Moran was elected Chair of the National Republican Senatorial Committee, which means he is out in the country working to try to get Republicans the majority in the senate. Why is this important? If the Republicans had the majority, they would have the majority leader. The majority leader is the first to be recognized during any debate. Moran said it is just politics, but with the way things are done, having the ability to control the debate is important in getting something done. Whether it is being able to get 60 votes on an amendment or maxing out the table with three amendments, when people ask him if things will change if the Republicans take the senate majority, he says yes, because they would have the majority leader. They could then work on taking votes and he said if Senators were required to cast a vote, some Democrats would vote with Republicans on certain issues.

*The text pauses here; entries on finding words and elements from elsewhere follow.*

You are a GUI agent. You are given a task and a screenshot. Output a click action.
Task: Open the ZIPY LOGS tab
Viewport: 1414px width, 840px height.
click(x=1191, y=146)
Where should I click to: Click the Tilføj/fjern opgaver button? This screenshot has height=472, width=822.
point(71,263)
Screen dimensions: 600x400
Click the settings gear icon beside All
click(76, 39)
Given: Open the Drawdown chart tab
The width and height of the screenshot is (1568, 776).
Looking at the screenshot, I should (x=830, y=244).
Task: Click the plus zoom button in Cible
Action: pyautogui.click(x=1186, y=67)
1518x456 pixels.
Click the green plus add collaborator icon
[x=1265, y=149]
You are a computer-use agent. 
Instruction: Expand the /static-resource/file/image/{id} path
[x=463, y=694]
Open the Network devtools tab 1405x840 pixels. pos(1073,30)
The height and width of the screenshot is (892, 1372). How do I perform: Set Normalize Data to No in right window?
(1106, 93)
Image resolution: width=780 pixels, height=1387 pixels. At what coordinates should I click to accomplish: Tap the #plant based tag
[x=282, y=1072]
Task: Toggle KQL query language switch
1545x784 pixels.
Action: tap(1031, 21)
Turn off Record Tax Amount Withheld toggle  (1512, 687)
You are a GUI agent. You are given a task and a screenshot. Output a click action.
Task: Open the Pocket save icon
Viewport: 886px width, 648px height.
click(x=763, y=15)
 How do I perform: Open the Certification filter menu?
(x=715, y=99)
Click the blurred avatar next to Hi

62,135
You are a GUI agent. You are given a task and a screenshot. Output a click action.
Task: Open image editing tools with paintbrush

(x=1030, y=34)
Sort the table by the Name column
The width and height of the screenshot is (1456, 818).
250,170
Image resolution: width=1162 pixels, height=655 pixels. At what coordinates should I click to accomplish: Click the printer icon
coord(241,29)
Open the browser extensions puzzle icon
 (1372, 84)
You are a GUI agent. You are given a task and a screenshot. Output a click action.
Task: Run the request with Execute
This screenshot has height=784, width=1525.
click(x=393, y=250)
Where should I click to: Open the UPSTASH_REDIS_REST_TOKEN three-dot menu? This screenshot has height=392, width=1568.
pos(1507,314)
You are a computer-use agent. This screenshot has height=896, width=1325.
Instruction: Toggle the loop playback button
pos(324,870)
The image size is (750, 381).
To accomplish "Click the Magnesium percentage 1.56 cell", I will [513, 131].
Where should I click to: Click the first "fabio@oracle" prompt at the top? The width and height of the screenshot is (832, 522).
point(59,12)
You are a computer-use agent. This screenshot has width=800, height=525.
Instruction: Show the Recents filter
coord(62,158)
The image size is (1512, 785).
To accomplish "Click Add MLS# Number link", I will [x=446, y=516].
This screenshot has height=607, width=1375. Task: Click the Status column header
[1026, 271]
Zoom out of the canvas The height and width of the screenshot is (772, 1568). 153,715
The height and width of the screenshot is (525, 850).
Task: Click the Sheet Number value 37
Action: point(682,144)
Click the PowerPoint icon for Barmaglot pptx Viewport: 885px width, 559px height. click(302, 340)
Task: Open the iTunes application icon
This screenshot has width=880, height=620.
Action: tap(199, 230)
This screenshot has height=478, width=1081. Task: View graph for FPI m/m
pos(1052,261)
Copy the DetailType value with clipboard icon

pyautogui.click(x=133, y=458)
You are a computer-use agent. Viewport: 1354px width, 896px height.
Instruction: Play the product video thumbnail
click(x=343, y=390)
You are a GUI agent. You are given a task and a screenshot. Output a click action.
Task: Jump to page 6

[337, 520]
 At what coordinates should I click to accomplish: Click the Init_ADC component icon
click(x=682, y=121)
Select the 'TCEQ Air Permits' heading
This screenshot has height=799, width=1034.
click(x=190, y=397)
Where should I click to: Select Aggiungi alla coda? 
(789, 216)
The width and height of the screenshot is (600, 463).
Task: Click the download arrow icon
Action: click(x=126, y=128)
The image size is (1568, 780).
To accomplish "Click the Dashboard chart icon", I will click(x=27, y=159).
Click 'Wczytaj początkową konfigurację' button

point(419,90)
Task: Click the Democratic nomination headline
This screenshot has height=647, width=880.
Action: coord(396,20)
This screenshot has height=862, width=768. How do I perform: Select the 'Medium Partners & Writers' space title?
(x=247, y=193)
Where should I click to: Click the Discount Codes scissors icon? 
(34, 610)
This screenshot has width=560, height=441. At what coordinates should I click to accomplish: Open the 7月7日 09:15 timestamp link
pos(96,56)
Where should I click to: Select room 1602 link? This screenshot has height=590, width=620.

“If we were in charge of committees, we could get some legislation passed,” said Moran. It would also be important for placements on the Supreme Court. Moran said as Senators, they are supposed to vote to do their job. “I’m not fearful of doing my job,” said Moran.

Despite its problems, Moran said the United States of America is still the shining city on the hill.

“If not, there is no reason to have this job,” said Moran. “Much of the purpose of life then disappears.”

“There are tremendous challenges, but there is still no better place,” said Moran. “If we get to the point nobody cares, that’s when we have no hope. It goes in phases, ups and downs. I still have great faith in the American people.”